This is decent advice in general, but it pays off to try and express your logic in a way that is machine friendly. That mostly means thinking carefully about how you organize the data you work with. Optimizers generally don't change data structures or memory layout but that can make orders of magnitude difference in the performance of your program. It is also often difficult to refactor later.
I find the same too. I find gcc and clang can inline functions, but can't decide to break apart a struct used only among those inlined functions and make every struct member a local variable, and then decide that one or more of those local variables should be allocated as a register for the full lifetime of the function, rather than spill onto the local stack.
So if you use a messy solution where something that should be a struct and operated on with functions, is actually just a pile of local variables within a single function, and you use macros operating on local variables instead of inlineable functions operating on structs, you get massively better performance.
I guess the chances of the compiler doing something smart increases with link-time optimizations and when keeping as much as possible inside the same "compilation unit". (In practice in the same source file.)
The ability of turning stack allocated variables into locals(which can be then put in registers) is one of the most important passes of modern compilers.
Since compilers use SSA, where locals are immutable while lots of languages, like C have mutable variables, some compiler frontends put locals onto the stack, and let the compiler figure out what can be put into locals and how.
To make a more specific example, if you malloc()/free() within a loop, it's unlikely that the compiler will fix that for you. However, moving those calls outside of the loop (plus maybe add some realloc()s within, only if needed) is probably going to perform better.
I would take it one step further, often trying to eke out performance gains with clever tricks can hurt performance by causing you to "miss the forest for the trees".
I work with Cuda kernels a lot for computer vision. I am able to consistently and significantly improve on the performance of research code without any fancy tricks, just with good software engineering practices.
By organising variables into structs, improving naming, using helper functions, etc... the previously impenetrable code becomes so much clearer and the obvious optimisations reveal themselves.
Not to say there aren't certain tricks / patterns / gotchas / low level hardware realities to keep in mind, of course.
> I always code with the mindset “the compiler is smarter than me.”
Like with people in general, it depends on what compiler/interpreter we're talking about, I'll freely grant that clang is smarter than me, but CPython for sure isn't. :)
More generally, canonicalization goes very far, but no farther than language semantics allows. Not even the notorious "sufficiently smart compiler" with infinite time can figure out what you don't tell it.
To add to this, the low-level constraints also make this assumption noisy, no matter how smart the compiler is. On the CPython case, if you do `dis.dis('DAY = 24 * 60 * 60)` you will see that constant folding nicely converts it to `LOAD_CONST 86400`. However, if you try `dis.dis('ATOMS_IN_THE_WORLD = 10*50')` you will get LOAD_CONST 10, LOAD_CONST 50, BINARY_OP **.

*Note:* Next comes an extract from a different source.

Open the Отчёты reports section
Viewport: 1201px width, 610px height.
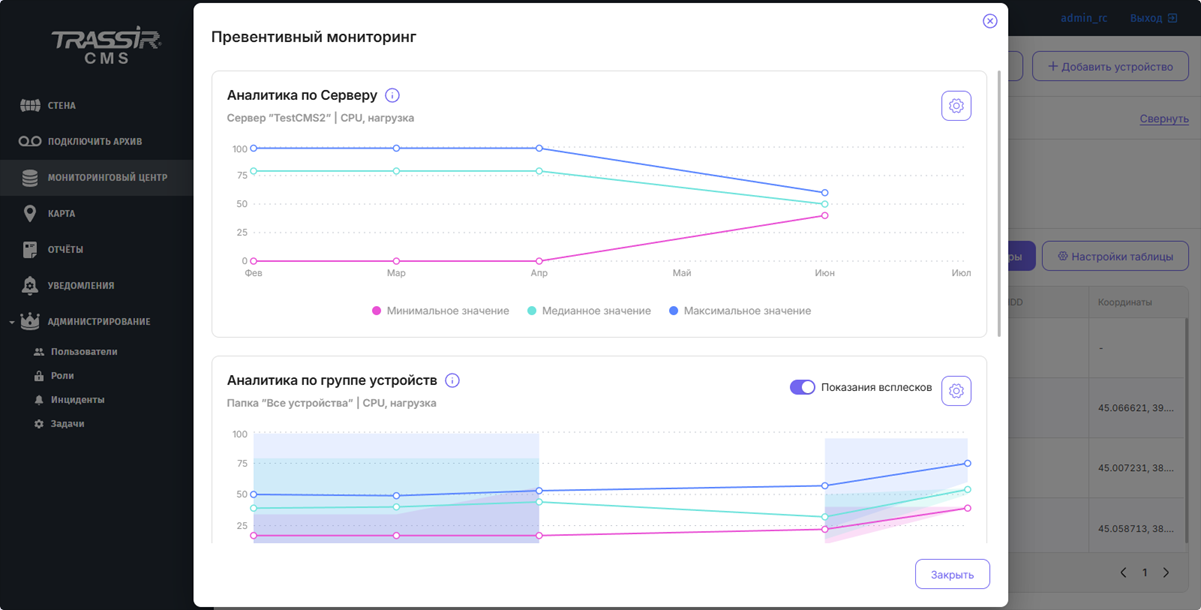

> I always code with the mindset “the compiler is smarter than me.”
...I don't know... for instance the MSVC compiler creates this output for the last two 'non-trivial' functions with '/Ox':
add w8,w1,w0
cmp w0,#0
cseleq w0,w1,w8
Even beginner assembly coders on their first day wouldn't write such bullshit :)
A better mindset is "don't trust the compiler for code that's actually performance sensitive".
You shouldn't validate each line of compiler output, but at least for the 'hot areas' in the code base that definitely pays off, because sometimes compilers do really weird shit for no good reason (often because of 'interference' between unrelated optimizer passes) - and often you don't need to dig deep to stumble over weird output like in the example above.
I see the msvc arm compiler has not improved much in 20 years. The msvc arm was pretty odd when we used it in ~2003. We did not trust it at all. Think we had to get 4 or so compiler fixes out of MS for that project plus 3 or 4 library fixes. The x86 one was pretty solid. We were targeting 4 different CPU platforms at the same time so we could find things like that decently quickly. Most of the the time it was something we did that was weird. But even then we would find them. That one looks like maybe the optimizer back filled a nop slot?
The fact that compilers are smart isn't an excuse to not think about performance at all. They can't change your program architecture, algorithms, memory access patterns, etc.
You can mostly not think about super low level integer manipulation stuff though.
You say that, but I was able to reduce the code size of some avr8 stuff I was working on by removing a whole bunch of instructions that zero out registers and then shift a value around. I don't it to literally shift the top byte 24 bits to the right and zero out the upper 24 bits, I just need it to pass the value in the top 8 bits direct to the next operation.
I agree that most people are not writing hand-tuned avr8 assembly. Most people aren't attempting to do DSP on 8-bit AVRs either.
This post assumes C/C++ style business logic code.
Anything HPC will benefit from thinking about how things map onto hardware (or, in case of SQL, onto data structures).
I think way too few people use profilers. If your code is slow, profiling is the first tool you should reach for. Unfortunately, the state of profiling tools outside of NSight and Visual Studio (non-Code) is pretty disappointing.
Awesome blog post - thanks to this I found out that you can view what the LLVM optimizer pipeline does, and which pass is actually responsible for doing which instruction.
It's super cool to see this in practice, and for me it helps putting more trust in the compiler that it does the right thing, rather than me trying to micro-optimize my code and peppering inline qualifiers everywhere.
With this one I instead wondered: If there are 4 functions doing exactly the same thing, couldn't the compiler also only generate the code for one of them?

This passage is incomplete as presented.